If you are unable to attend the meeting, we encourage you to complete and return the enclosed Proxy Form. The completed Proxy Form must be received by the Company at least 48 hours before the commencement of the meeting.
An Explanatory Statement is attached. Shareholders should read this in full.
GENERAL BUSINESS
Annual Accounts:
"To Receive and consider the annual Company and consolidated financial statements and reports of the Directors and the Auditor for the year ended 30 June 2004."
ORDINARY BUSINESS
To consider, and if thought fit, to pass, with or without modification, the following ordinary resolutions:
RESOLUTION 1
Re-Election of Peter S Thomas as a Director
"That Mr Peter S Thomas, being a Director of the Company who retires in accordance with the Company's Constitution and, being eligible, offers himself for re-election, be re-elected as a Director."
RESOLUTION 2
Re-Election of Gregory H Steemson as a Director
"That Mr Gregory H Steemson, being a Director of the Company who retires in accordance with the Company's Constitution and, being eligible, offers himself for re-election, be re-elected as a Director."
RESOLUTION 3
Re-Election of Graeme J Hutton as a Director
"That Mr Graeme J Hutton, being a Director of the Company who retires in accordance with the Company's Constitution and, being eligible, offers himself for re-election, be re-elected as a Director."
RESOLUTION 4
Appointment of Auditor
"That in accordance with Section 327B of the Corporations Act, Somes and Cooke, having consented to act, is hereby appointed as auditor of the Company.

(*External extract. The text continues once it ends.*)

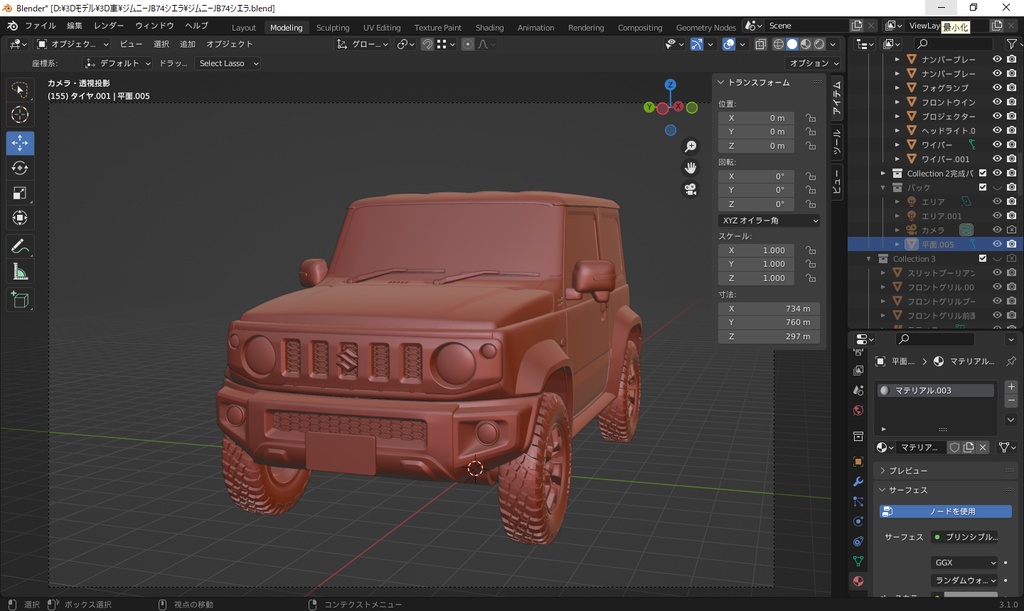
Task: Activate the Annotate pencil tool
Action: pyautogui.click(x=20, y=246)
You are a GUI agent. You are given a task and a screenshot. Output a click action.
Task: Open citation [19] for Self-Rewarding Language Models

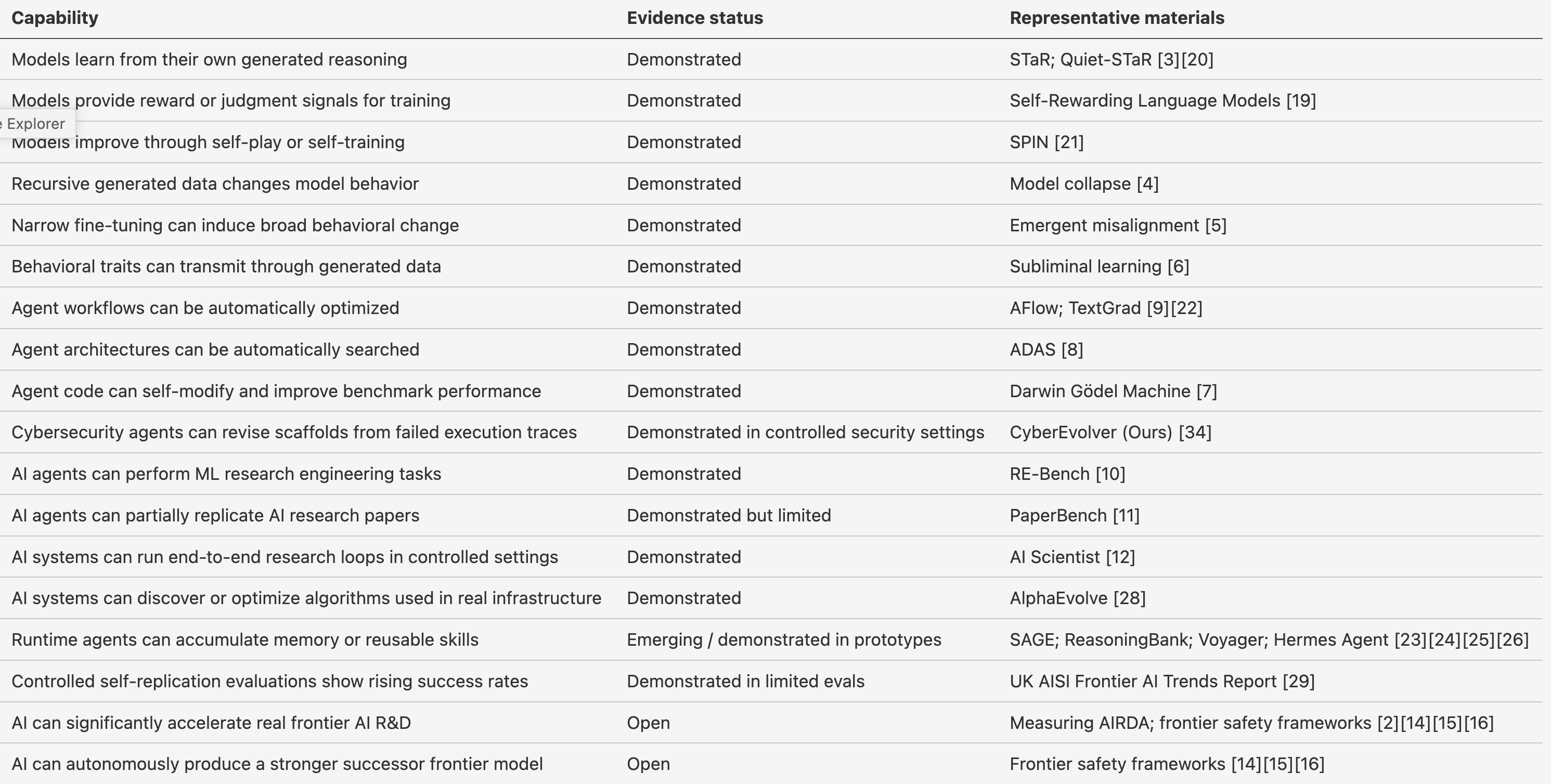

Dated this 30th day of September 2004
BY ORDER OF THE BOARD Malcolm K Smartt COMPANY SECRETARY
SANDFIRE RESOURCES N L
ABN 55 105 154 185
EXPLANATORY STATEMENT
This Explanatory Statement has been prepared to provide Shareholders with material information to enable them to make an informed decision on the business to be conducted at the Annual General Meeting of the Company. Amongst other things, this Explanatory Statement provides Shareholders with the information required to be provided to Shareholders by the Corporations Act 2001 and the Official Listing Rules of the Australian Stock Exchange Limited (ASX Listing Rules).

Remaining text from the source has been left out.